Da parte sua il numero uno di Frontex ha tenuto finora una linea coerente: negare in modo assoluto la responsabilità della sua Agenzia, cercando di spostare il dibattito su un piano prettamente politico. Sebbene Leggeri non abbia mai riconosciuto che ci siano state violazioni nelle acque dell’Egeo, ha ammesso l’esistenza di alcune segnalazioni al riguardo. In merito a queste Frontex avrebbe interpellato il governo di Atene – che data la posizione geografica è il Paese a capo dell’operazione Poseidon. Una volta ricevuta dalle istituzioni greche l’assicurazione che la Guardia costiera ellenica abbia operato in modo regolare, Leggeri avrebbe così considerato chiuso il caso. Al contrario però l’Articolo 46 del Regolamento 2019/1896 di Frontex mette nero su bianco l’obbligo da parte dell’Agenzia di sospendere le sue attività laddove ci sia anche solo il sospetto di violazioni dei diritti fondamentali.
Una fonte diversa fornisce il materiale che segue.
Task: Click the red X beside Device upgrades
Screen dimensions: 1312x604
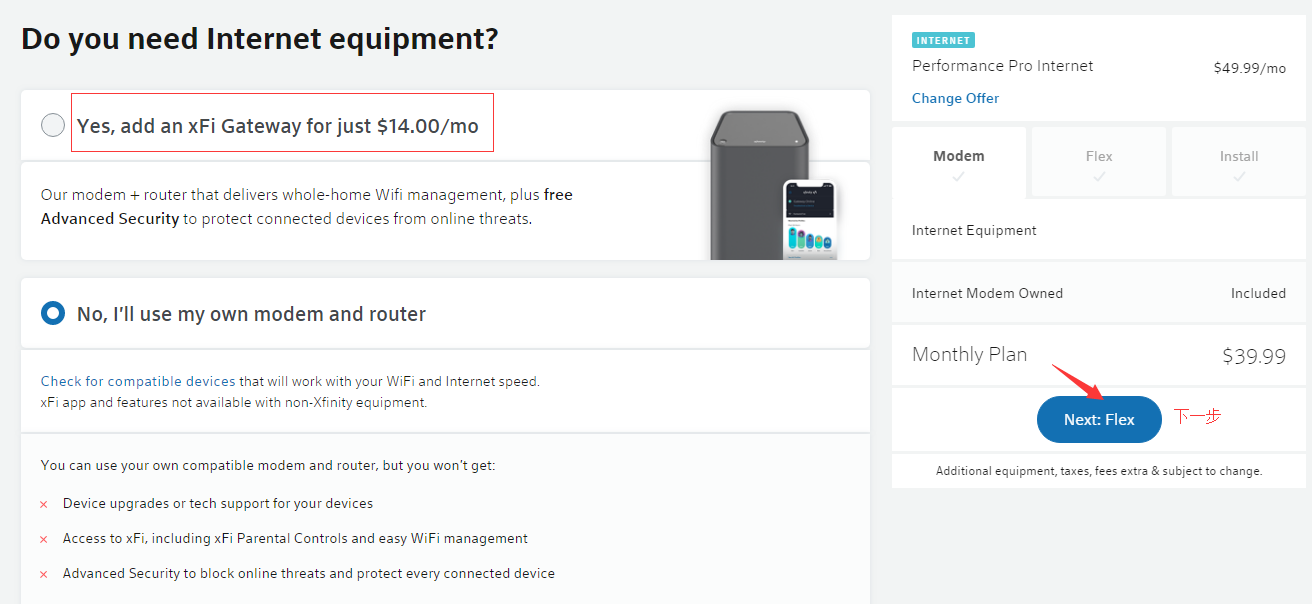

Anche il Ministro greco per le Migrazioni Mitarachi difende l’operato degli ufficiali greci e a sua volta rivolge le accuse di violazioni alla Guardia costiera turca. Con un ultimo attacco a mezzo stampa a inizio dicembre ha imputato ai turchi il mancato salvataggio di una barca poi naufragata alle coste di Lesbo – delle persone a bordo due sono state date per disperse e 32 sono state salvate. Queste si aggiungono alle circa 15mila arrivate in Grecia via mare dall’inizio dell’anno, secondo i dati ufficiali dell’Unhcr, un numero in forte calo rispetto al passato – complice anche la pratica dei respingimenti, è legittimo considerare. Infine sono loro, in questo cinico gioco delle parti, l’unico punto fermo: i migranti abbandonati in mare.